2. When Jean meets with what will become the Wicked Sisters for the first time, the meeting is described very much like how people feel when they find their true work or home. Agree? Disagree? Some of both?
Some of both.
3. Salt devils. Bug. Jean. The description is intense. Do you find that description a help in visualizing the scene? Do you find yourself wishing the description was occasionally – well – a little less descriptive?
Again, Lynch has this masterful skill of giving us just enough details to let the imagination fill in the rest of the details. Earlier in the novel, this was fun because it allowed us to visualize the world he was creating. Here, it allows us to fill in details of the horrible fate meeting Bug and Jean. It reminds me of Pyscho and the famous shower scene where Hitchcock achieves more by the rapid cuts and allowing the imagination to take over rather than by actually showing the details. A lot of people will swear to you that they see details in that scene that just aren’t on the film.

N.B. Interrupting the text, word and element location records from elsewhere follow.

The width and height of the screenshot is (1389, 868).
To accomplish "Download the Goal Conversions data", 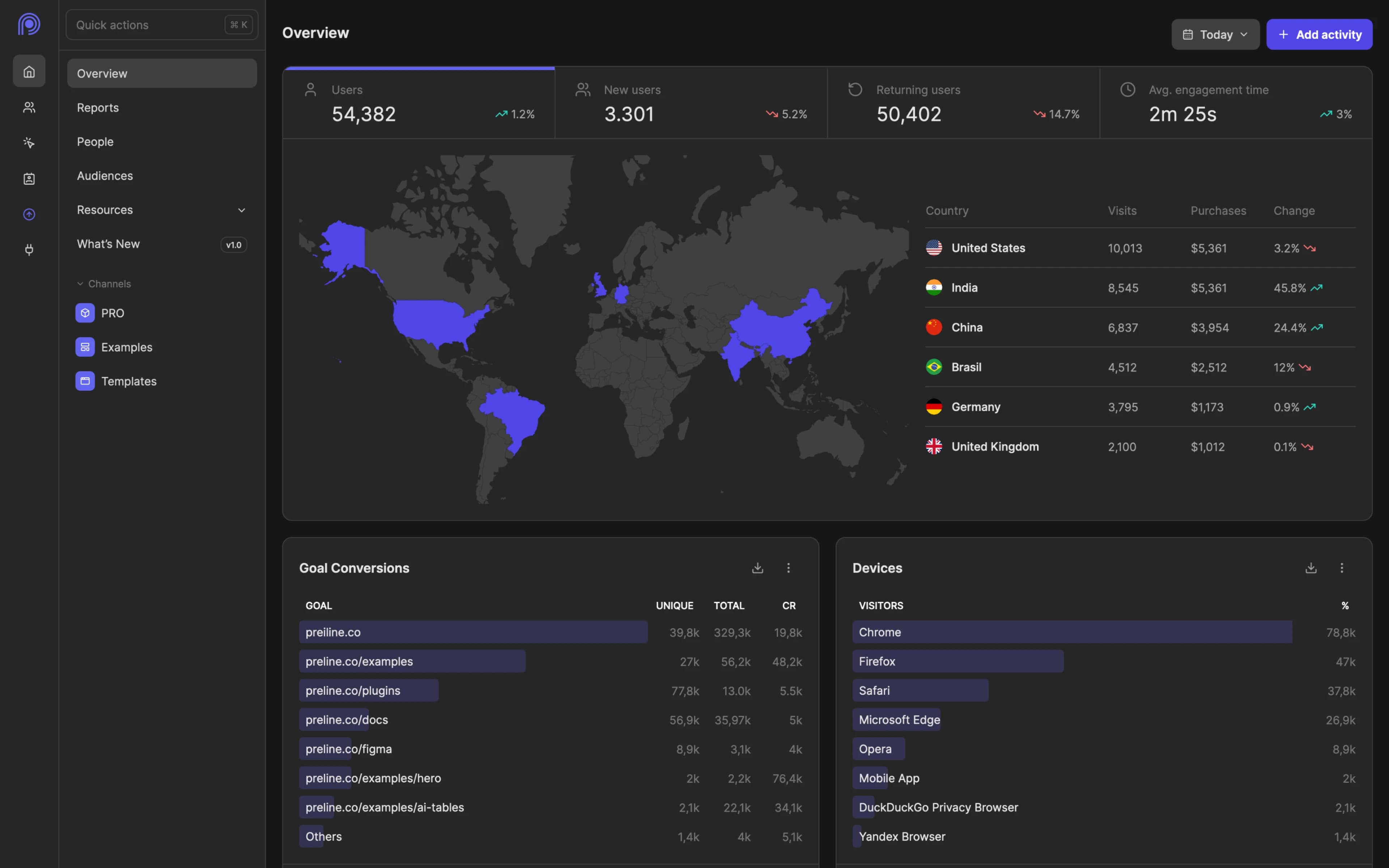I will [757, 568].
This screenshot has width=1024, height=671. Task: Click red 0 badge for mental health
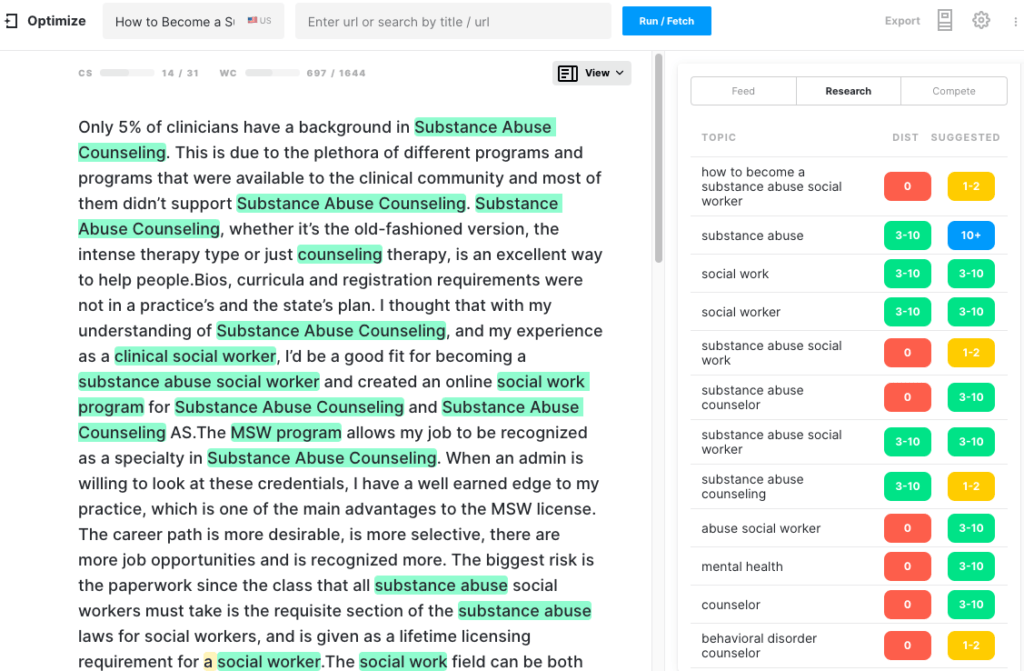click(907, 567)
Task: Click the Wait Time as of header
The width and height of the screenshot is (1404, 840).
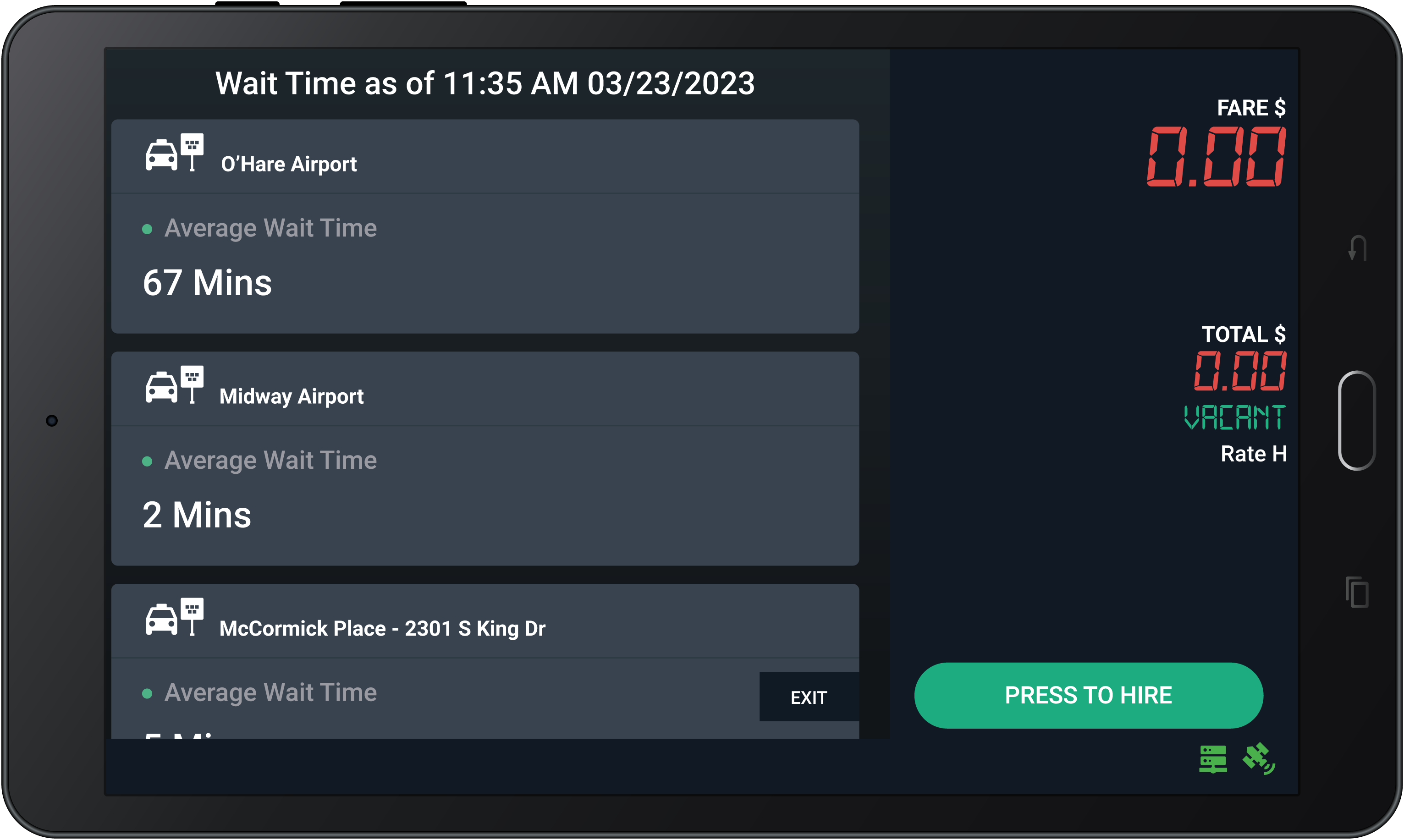Action: coord(485,84)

4. This section has so much action in it, it’s hard to find a place to pause. But…but.. oh, Locke. Oh, Jean. On their return to the House of Perelandro, their world is turned upside down. Did you see it coming?
Given the fate that Nazca met, I figured the only one safe to make it to the very end is Locke. But I’m not even counting on him making it out of the book. (Or at least I wasn’t. I’ve finished so I know how…and here come the SPOILER police to stop me from ruining it for those of you who haven’t finished it yet)
5. Tavrin Callas’s service to the House of Aza Guilla is recalled at an opportune moment, and may have something to do with saving a life or three. Do you believe Chains knew what he set in motion? Why or why not?
I don’t necessarily knew Chains knew specifically what he’d set in motion. But I think he had an idea something like this would happen.
6. As Locke and Jean prepare for Capa Raza, Dona Vorchenza’s remark that the Thorn of Camorr has never been violent – only greedy and resorting to trickery – comes to mind again. Will this pattern continue?
I think Locke is like an animal–if he’s pushed into a corner and the only way out is to fight, he’ll fight. But he seems like he’d far rather rely on his own ingenuity and planning to get out of a situation that resorting to brute force.
7. Does Locke Lamora or the Thorn of Camorr enter Meraggio’s Countinghouse that day? Is there a difference?
In Locke’s mind, they’re still separate identities. But in terms of the threads beginning to tighten around him and people figuring things out, that may not be the case much longer.